Delayed Reaction: The Bronze


Premise: A washed-up surly former Bronze medal-winning gymnast begrudgingly agrees to coach a new Olympic hopeful from her home town.

It's really hard to make a lovable asshole. Way harder than it sounds. It requires a performance of near perfect calibration, because this is a character who is supposed to be genuinely awful while never losing the audience. Morris Buttermaker is the gold standard of this. Both actors who have played the role (Walter Matthau, Billy Bob Thornton) are veterans of this kind of character. For every Bad Santa or Bad Teacher who I mostly come away liking, there's a sociopathic Melissa McCarthy character who I can't stand (Identity Thief, Tammy, The Boss).

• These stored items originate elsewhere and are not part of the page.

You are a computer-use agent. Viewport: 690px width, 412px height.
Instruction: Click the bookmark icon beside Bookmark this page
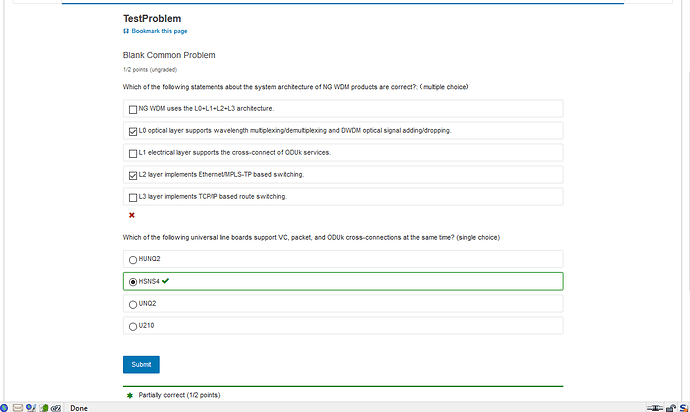pyautogui.click(x=126, y=31)
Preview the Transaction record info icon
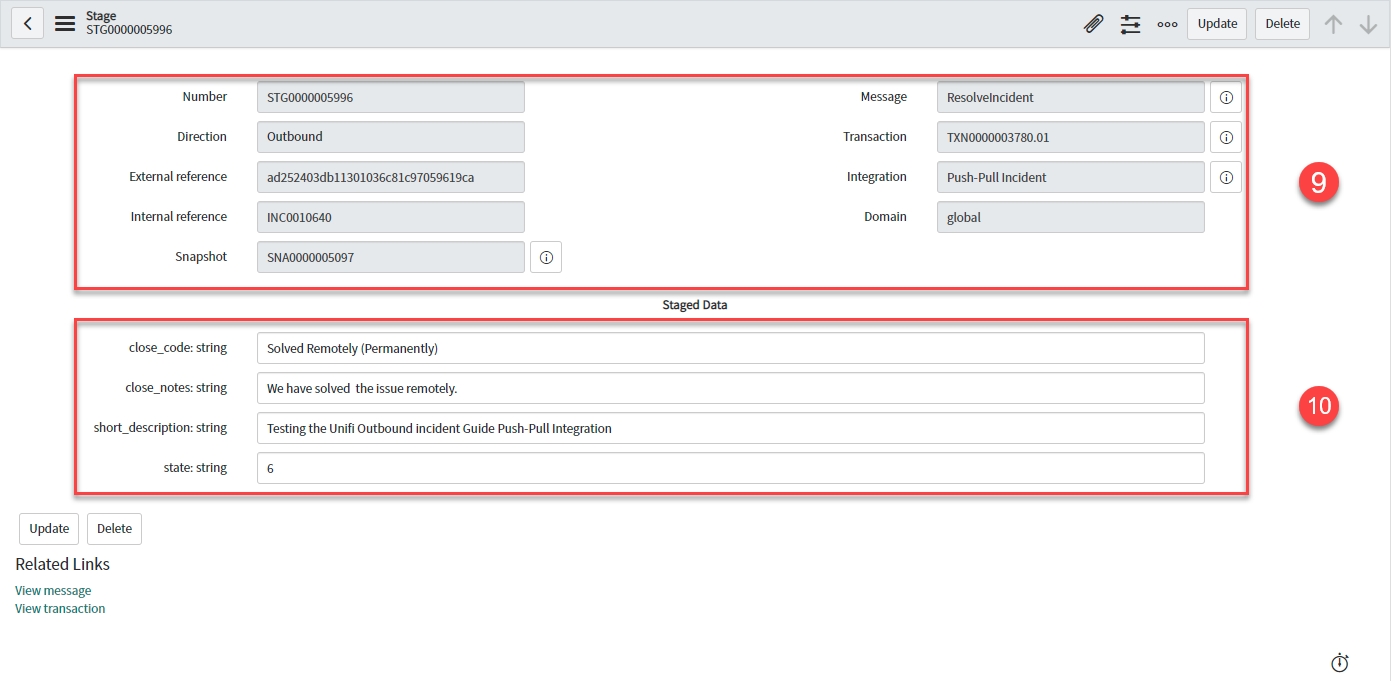Image resolution: width=1391 pixels, height=681 pixels. click(1226, 137)
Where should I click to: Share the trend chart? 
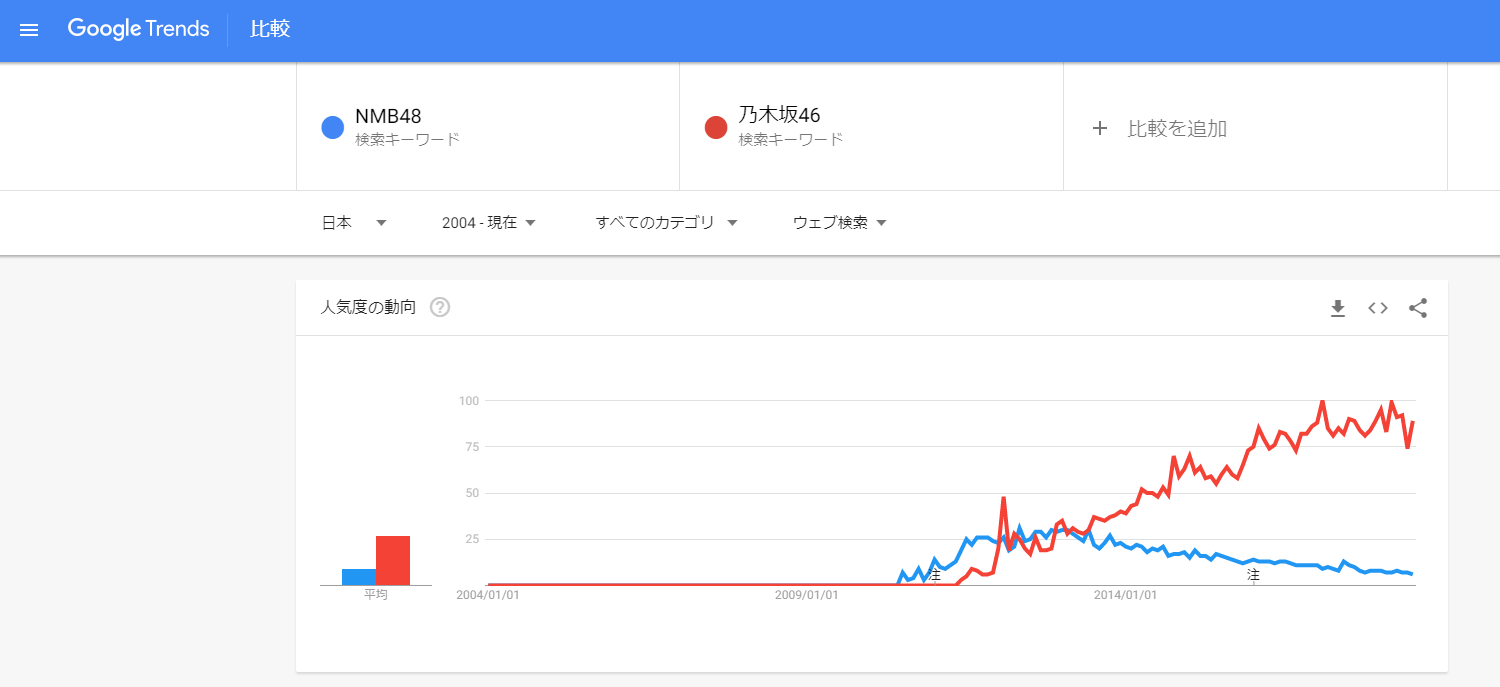tap(1418, 309)
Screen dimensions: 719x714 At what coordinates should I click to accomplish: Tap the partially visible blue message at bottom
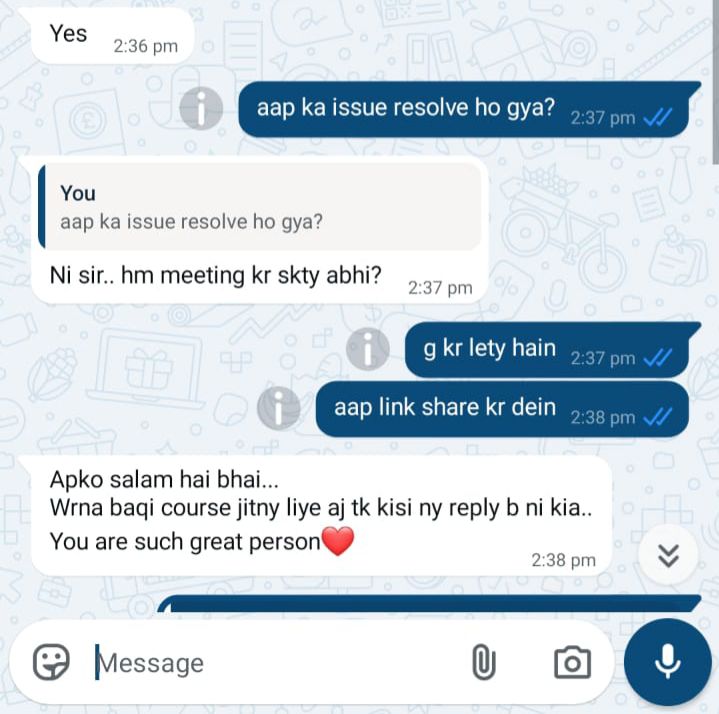(x=429, y=603)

The Bronze tries to follow in the tradition of lovable assholes by using the site gag of tiny sweet-looking Melissa Rauch as a foul-mouthed curmudgeon. This is a movie I'd been looking forward to for a while. I always liked Rauch on The Big Bang Theory and was curious to see what she was like in center stage. This is also an early Haley Lu Richardson role. It's a very Sundance-y movie, with Gary Cole, Thomas Middleditch, Sebastian Stan, and Cecily Strong all in supporting roles. I also appreciated the 1996 Gymnastics love with Dominique Dawes and Dominique Moceanu showing up. This felt especially appropriate since Rauch's character's Olympic story was inspired by Keri Strugg in '96.

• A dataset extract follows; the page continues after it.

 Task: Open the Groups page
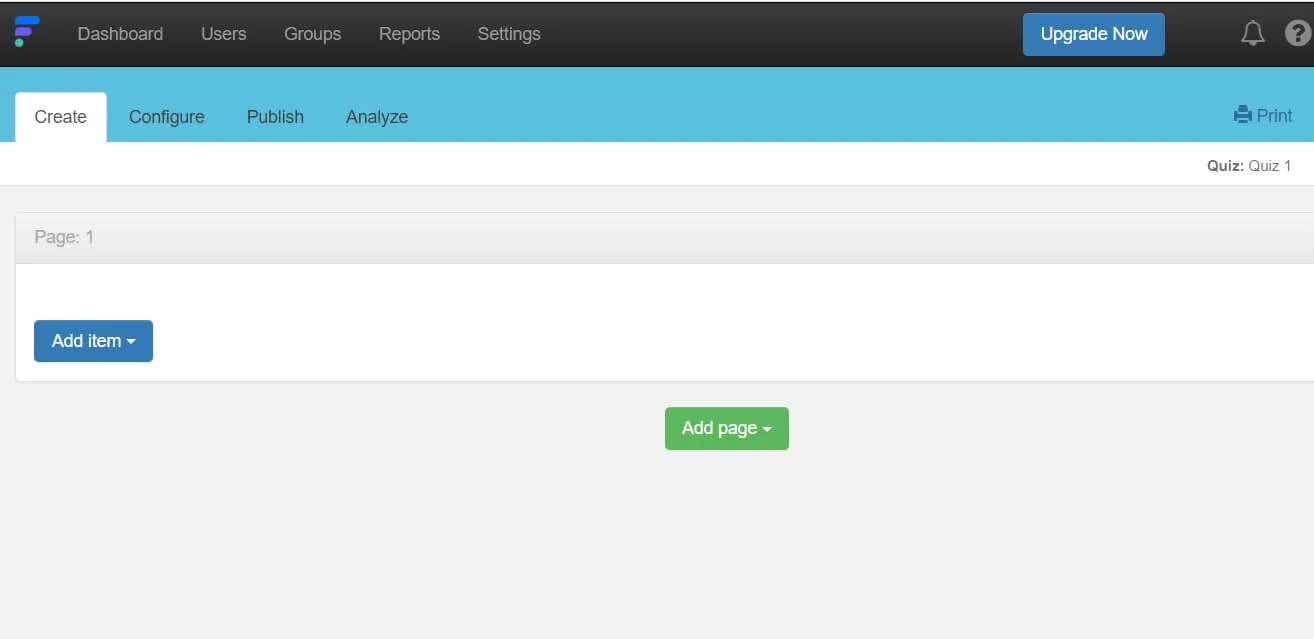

There are some aspects of the movie I really liked. Rauch is 100% committed to the role and isn't afraid at all of how bad she looks. The sex scene involving gymnastics moves was quite funny, even if it was a level of physical comedy that wasn't anywhere else in the movie. Rauch's character's emotional growth is believable. I really liked her speech at the end that nailed home that she was the hometown hero who stayed.

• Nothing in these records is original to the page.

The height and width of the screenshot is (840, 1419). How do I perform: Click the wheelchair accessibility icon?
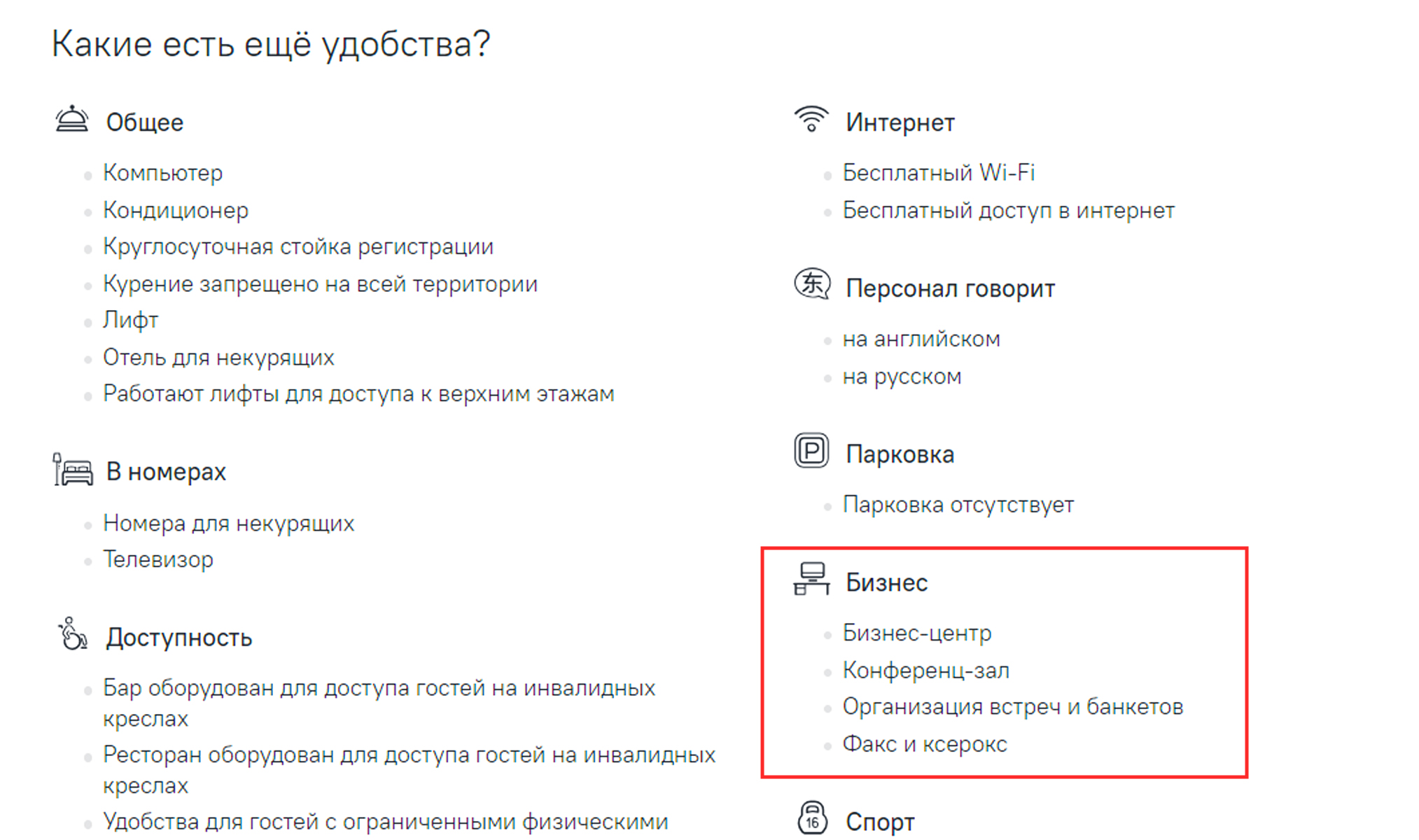click(x=72, y=634)
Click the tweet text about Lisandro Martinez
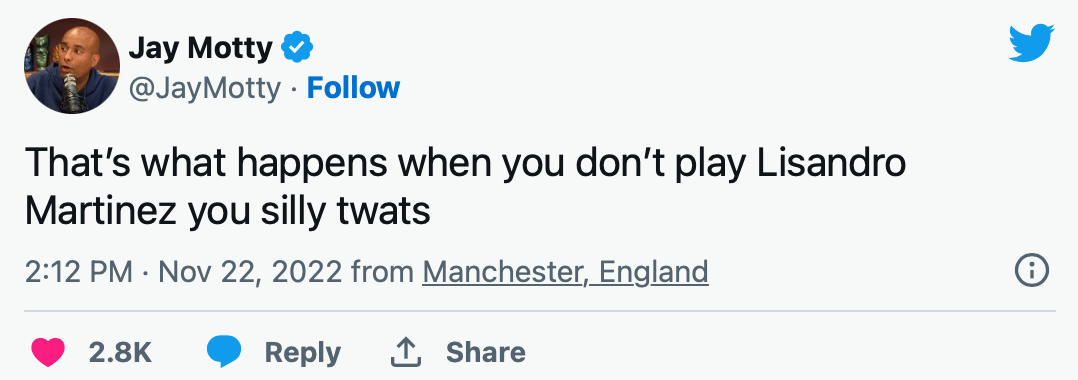This screenshot has width=1078, height=380. 465,188
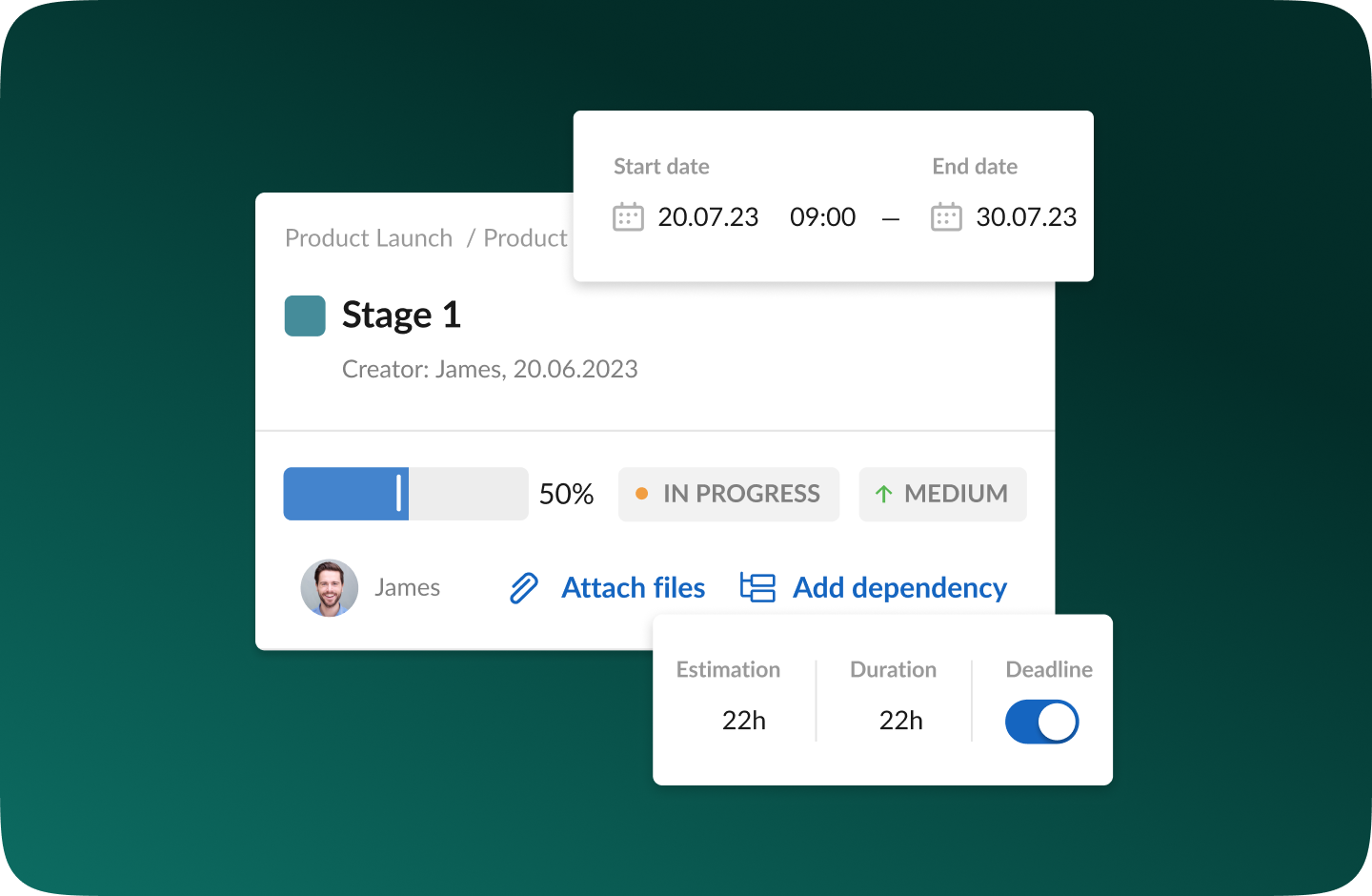
Task: Open the second Product breadcrumb item
Action: (525, 238)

The movie didn't really work though. The secret sauce to Bad News Bears, Bad Santa, Bad Teacher, etc. is how the "Bad" person relates to the young characters. The Bronze is a weird situation because Haley Lu Richardson never really gets to develop any personality and she turns heel at the last second. Richardson tries to make it work, but her character just giggles 90% of the time. There's not much to work with. Richardson's heel-turn is especially damaging for Rauch's redemption. In this kind of movie, the audience uses the approval of the person being mentored to absolve the mentor. In The Bronze, that gets undone because we can't use Richardson as the moral center, which throws the balance off completely.

Probably more importantly though is that not enough in the movie actually made me laugh. Melissa Rauch's lines failed to cross the line from lewd to poetically foul. Thomas Middleditch gave a performance conspicuously free of jokes. I spent most of the movie confused why anyone would put up with Rauch rather than finding her roughish and charming. I'm trying to take a step back and see if this is a gendered thing: Would I be just as turned off if this was a male role? I think so. I'm drawing a blank on movie characters, but Sheldon Cooper (The Big Bang Theory) and Barney Stinson (How I Met Your Mother) both turned me off at different points in those runs when their awfulness went too unchecked. This is certainly one of those movies I'd really love to track down a female take on, to see if it exposes any hypocrisy in myself.